Het guitig “Orchestre des Frivolités Parisiennes” werd geboren uit de passie van twee jonge professionele musici, Benjamin El Arbi en Mathieu Franot, voor het Frans romantisch, lyrisch repertoire. Na meer dan tien jaar collega’s te zijn als orkestmusici, elk aan de oorsprong van vele muzikale projecten, besloten ze in 2012 de “Frivolités Parisiennes” op te richten. Eén van de leidende ideeën was om het orkest van de opéra-comique te reconstrueren waarvoor de interesse verdwenen was tijdens de dwingelandij van de avant-garde in de jaren ‘60. Door dit nieuw leven in te blazen, biedt de Frivolités een instrumentale opleiding, gespecialiseerd in dit repertoire aan, aan betrokken en gepassioneerde musici.
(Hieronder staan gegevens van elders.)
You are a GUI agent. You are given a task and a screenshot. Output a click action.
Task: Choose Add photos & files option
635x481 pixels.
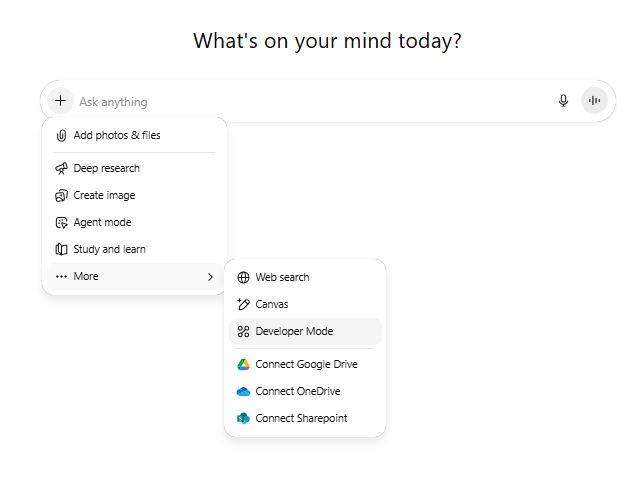pyautogui.click(x=117, y=135)
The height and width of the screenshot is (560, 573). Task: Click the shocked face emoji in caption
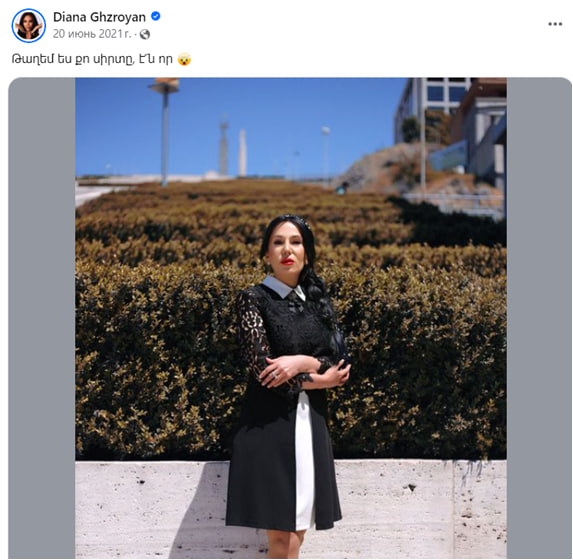(x=184, y=59)
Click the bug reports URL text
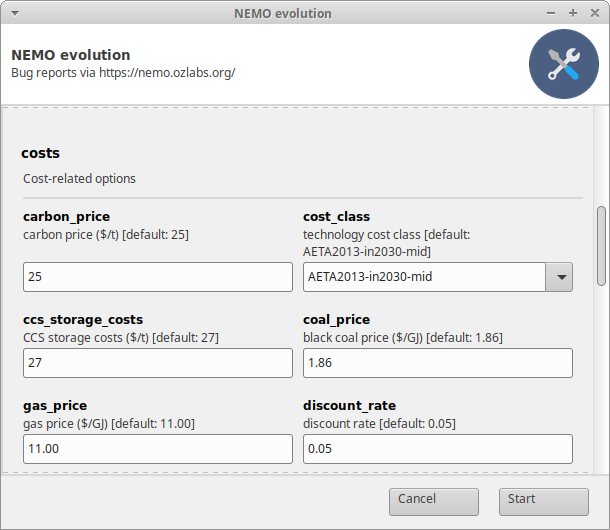 (x=167, y=73)
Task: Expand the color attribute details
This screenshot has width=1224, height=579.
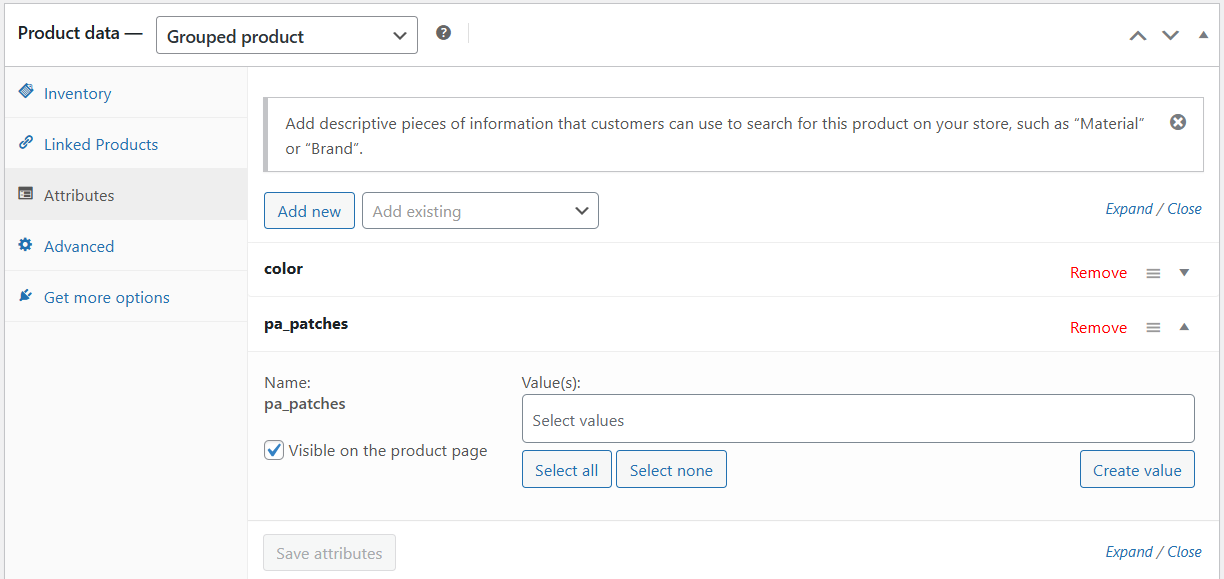Action: point(1184,271)
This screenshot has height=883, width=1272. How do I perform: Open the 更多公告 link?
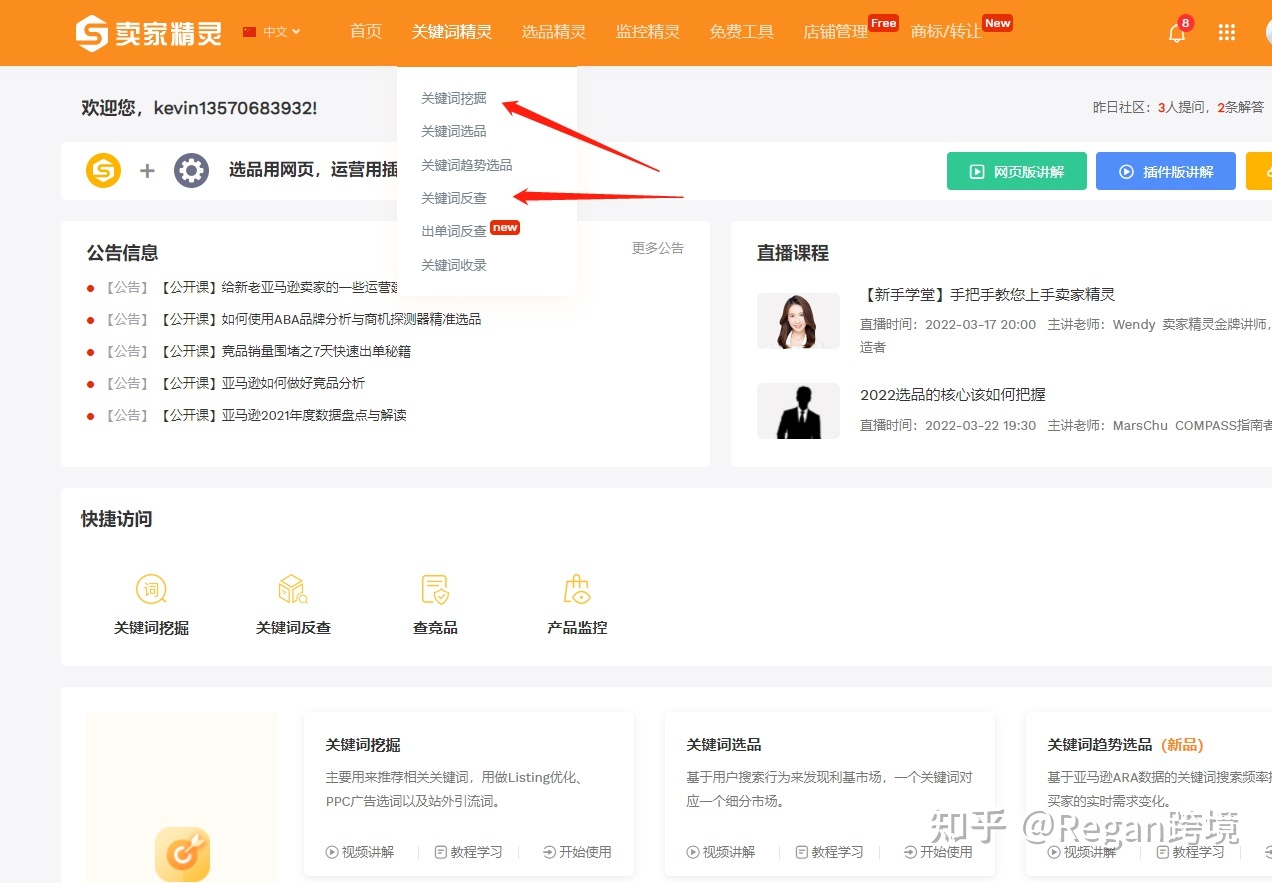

Les Métaboles (foto) werd in 2010 onder de impuls van Léo Warynski opgericht en brengt professionele zangers samen om het repertoire voor a capella-koor uit de 20ste – en 21ste  eeuw te zingen. Léo Warynski (foto), directeur musical van het ensemble “Multilatérale”, werd als dirigent gevormd door François-Xavier Roth.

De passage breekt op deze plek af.